Espagne : Un record historique de production renouvelable et un système plus propre
Les dernières statistiques officielles révèlent un changement d’échelle : l’Espagne a clôturé 2024 avec 148,999 GWh d’origine renouvelable, soit une augmentation d’un peu plus de 10 % par rapport à l’année précédente. C’est le chiffre annuel le plus élevé enregistré par Red Électrique et représente environ 56,8 % de l’ensemble du mix de génération électrique national.
Cette avancée ne résulte pas d’un seul facteur : la puissance installée des énergies renouvelables a fortement augmenté, et l’année 2024 a connu des conditions météorologiques très favorables, notamment pour l’hydraulique et le solaire photovoltaïque. Ainsi, la production hydraulique a crû d’environ 35,5 % par rapport à 2023, tandis que le solaire photovoltaïque a bondi de près de 18,9 %, établissant son sixième record annuel consécutif.

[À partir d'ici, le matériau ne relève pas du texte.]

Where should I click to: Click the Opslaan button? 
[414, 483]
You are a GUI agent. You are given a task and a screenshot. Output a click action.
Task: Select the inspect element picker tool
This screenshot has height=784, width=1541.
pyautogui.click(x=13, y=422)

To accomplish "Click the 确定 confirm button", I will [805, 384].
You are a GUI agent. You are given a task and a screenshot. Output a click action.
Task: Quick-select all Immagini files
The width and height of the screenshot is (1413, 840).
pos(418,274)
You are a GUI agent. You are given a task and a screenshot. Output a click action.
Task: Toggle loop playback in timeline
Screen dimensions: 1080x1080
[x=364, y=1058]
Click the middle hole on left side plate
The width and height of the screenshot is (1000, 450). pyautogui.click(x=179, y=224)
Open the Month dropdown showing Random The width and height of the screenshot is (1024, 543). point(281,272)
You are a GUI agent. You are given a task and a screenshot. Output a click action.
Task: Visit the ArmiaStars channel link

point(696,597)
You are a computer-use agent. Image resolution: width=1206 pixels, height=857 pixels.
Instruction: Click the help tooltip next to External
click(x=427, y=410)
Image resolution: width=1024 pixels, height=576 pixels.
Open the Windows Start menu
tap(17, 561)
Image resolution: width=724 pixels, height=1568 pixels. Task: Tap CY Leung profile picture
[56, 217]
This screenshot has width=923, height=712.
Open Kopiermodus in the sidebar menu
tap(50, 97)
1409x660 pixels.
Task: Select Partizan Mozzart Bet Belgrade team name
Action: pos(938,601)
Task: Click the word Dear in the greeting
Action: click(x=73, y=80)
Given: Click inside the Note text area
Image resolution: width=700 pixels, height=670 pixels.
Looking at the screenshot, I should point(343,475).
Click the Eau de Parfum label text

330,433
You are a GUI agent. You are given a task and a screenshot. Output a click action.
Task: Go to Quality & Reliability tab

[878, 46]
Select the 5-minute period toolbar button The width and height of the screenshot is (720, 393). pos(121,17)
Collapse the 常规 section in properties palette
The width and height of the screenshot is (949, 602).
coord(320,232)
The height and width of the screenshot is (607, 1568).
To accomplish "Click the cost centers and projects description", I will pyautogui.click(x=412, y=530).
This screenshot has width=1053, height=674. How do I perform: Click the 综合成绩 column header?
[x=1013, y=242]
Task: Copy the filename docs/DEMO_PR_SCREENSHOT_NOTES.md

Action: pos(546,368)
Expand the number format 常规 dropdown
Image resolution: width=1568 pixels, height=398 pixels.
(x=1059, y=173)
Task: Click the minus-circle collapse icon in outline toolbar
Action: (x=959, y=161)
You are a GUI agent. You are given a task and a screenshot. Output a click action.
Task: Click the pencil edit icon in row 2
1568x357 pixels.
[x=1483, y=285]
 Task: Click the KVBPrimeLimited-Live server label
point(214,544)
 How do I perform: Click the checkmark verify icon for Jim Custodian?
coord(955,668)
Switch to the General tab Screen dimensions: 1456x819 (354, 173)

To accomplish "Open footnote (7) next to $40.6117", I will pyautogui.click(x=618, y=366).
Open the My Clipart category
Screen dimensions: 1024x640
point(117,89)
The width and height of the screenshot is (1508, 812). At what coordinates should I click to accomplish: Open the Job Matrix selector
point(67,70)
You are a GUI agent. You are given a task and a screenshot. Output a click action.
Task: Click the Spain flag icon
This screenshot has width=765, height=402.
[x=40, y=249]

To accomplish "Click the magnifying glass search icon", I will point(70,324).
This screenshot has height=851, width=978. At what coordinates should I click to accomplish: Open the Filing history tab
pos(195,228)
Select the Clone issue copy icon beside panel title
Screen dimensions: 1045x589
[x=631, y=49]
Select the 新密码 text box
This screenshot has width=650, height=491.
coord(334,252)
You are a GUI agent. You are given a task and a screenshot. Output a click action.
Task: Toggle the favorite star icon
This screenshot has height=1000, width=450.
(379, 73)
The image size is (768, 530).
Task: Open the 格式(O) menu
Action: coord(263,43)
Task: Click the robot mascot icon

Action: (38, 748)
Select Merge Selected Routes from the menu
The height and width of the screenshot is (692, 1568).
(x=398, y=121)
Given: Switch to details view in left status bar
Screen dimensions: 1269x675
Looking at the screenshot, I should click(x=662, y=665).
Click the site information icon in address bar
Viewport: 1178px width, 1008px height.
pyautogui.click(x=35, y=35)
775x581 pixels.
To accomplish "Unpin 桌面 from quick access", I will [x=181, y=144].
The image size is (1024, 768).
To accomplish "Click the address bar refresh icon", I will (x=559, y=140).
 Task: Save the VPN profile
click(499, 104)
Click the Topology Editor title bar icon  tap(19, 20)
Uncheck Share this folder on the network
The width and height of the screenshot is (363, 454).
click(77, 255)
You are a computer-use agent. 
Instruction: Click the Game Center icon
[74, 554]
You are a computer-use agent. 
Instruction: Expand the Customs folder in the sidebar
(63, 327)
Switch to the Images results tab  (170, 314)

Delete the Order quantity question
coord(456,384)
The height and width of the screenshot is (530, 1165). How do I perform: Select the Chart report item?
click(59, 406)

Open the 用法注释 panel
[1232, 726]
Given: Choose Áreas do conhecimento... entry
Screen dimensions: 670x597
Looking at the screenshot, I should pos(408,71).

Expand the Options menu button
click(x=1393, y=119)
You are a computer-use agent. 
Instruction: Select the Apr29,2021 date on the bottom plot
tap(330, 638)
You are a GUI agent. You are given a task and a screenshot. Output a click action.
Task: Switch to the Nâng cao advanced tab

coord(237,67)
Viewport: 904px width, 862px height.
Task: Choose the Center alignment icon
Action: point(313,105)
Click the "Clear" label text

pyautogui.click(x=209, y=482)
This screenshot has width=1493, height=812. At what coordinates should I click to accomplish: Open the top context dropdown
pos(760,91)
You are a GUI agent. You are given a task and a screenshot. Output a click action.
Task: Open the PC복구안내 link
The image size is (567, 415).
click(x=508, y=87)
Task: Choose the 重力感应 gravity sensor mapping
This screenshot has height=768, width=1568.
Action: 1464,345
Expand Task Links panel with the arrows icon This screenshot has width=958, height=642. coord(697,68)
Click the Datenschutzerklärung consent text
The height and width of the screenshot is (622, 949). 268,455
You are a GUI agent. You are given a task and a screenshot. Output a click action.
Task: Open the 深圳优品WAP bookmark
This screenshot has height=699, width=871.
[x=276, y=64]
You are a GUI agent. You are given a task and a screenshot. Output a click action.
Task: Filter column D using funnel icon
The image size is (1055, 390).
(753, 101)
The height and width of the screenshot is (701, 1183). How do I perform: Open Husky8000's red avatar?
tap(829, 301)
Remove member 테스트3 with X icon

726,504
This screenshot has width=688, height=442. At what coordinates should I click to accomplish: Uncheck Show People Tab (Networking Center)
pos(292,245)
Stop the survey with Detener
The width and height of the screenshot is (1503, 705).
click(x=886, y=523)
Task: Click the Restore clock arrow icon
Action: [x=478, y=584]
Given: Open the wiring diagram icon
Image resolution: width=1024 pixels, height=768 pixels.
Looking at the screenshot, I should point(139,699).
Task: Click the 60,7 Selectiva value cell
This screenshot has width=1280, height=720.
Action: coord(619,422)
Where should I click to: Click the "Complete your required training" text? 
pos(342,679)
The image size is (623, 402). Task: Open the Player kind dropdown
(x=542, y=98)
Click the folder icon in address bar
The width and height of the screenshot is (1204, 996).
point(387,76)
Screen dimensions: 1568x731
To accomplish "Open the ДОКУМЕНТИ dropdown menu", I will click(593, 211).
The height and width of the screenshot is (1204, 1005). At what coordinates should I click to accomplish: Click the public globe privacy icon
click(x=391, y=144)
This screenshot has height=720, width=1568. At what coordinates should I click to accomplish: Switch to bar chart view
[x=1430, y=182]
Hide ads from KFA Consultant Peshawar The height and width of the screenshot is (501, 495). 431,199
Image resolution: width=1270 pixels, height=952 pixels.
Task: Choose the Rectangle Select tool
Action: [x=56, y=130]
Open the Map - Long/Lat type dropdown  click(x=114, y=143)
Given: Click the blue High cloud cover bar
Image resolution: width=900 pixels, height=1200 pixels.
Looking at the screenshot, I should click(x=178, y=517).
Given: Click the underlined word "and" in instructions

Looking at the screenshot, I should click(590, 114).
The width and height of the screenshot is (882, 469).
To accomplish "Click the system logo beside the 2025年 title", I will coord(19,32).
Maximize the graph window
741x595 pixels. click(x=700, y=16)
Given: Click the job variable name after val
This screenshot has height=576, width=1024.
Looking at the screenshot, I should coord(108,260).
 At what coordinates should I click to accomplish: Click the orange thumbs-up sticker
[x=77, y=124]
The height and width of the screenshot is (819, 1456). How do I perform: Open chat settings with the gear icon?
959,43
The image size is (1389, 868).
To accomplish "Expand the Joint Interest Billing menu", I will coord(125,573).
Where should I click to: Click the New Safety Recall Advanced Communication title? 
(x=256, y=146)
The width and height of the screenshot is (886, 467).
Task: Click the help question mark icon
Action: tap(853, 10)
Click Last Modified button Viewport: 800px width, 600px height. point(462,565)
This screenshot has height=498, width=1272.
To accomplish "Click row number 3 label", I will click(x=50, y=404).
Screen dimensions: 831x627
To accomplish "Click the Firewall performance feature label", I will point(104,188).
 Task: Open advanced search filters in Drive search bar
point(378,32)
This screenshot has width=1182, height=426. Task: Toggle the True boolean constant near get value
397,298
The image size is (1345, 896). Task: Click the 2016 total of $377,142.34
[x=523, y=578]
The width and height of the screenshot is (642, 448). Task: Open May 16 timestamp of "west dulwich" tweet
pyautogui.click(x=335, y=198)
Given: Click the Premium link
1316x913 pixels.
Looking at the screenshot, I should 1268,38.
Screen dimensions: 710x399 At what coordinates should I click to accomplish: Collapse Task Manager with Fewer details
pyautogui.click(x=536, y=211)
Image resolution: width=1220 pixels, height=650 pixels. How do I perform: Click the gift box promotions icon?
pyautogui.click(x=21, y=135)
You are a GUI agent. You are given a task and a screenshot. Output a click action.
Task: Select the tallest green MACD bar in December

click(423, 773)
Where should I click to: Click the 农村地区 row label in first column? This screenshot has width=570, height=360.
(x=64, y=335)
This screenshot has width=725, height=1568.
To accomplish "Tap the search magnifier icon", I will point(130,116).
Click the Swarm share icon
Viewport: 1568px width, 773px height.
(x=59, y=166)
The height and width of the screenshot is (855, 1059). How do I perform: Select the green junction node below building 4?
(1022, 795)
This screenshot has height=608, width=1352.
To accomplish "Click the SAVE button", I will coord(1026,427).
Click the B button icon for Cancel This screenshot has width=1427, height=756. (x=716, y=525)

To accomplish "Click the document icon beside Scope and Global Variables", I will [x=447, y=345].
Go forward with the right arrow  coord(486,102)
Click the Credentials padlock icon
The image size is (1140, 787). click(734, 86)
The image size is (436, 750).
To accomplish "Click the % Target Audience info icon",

Dans la répartition par technologies, l’éolien s’est maintenu comme la principale source de génération, avec une part de plus de 23 % du total national. Viennent ensuite l’énergie nucléaire, avec environ 20 %, la solaire photovoltaïque autour de 17 %, et les cycles combinés à gaz avec un peu plus de 13 %, suivis par l’hydraulique avec une contribution légèrement supérieure au même chiffre.
Cette poussée des renouvelables a un impact direct sur le climat : les émissions de CO₂ équivalent du secteur électrique ont atteint des niveaux historiquement bas, avoisinant les 27 millions de tonnes, soit une diminution d’environ 16-17 % par rapport à l’année précédente. Si l’on considère l’ensemble, environ 76-77 % de l’électricité générée en Espagne en 2024 était exempte d’émissions directes.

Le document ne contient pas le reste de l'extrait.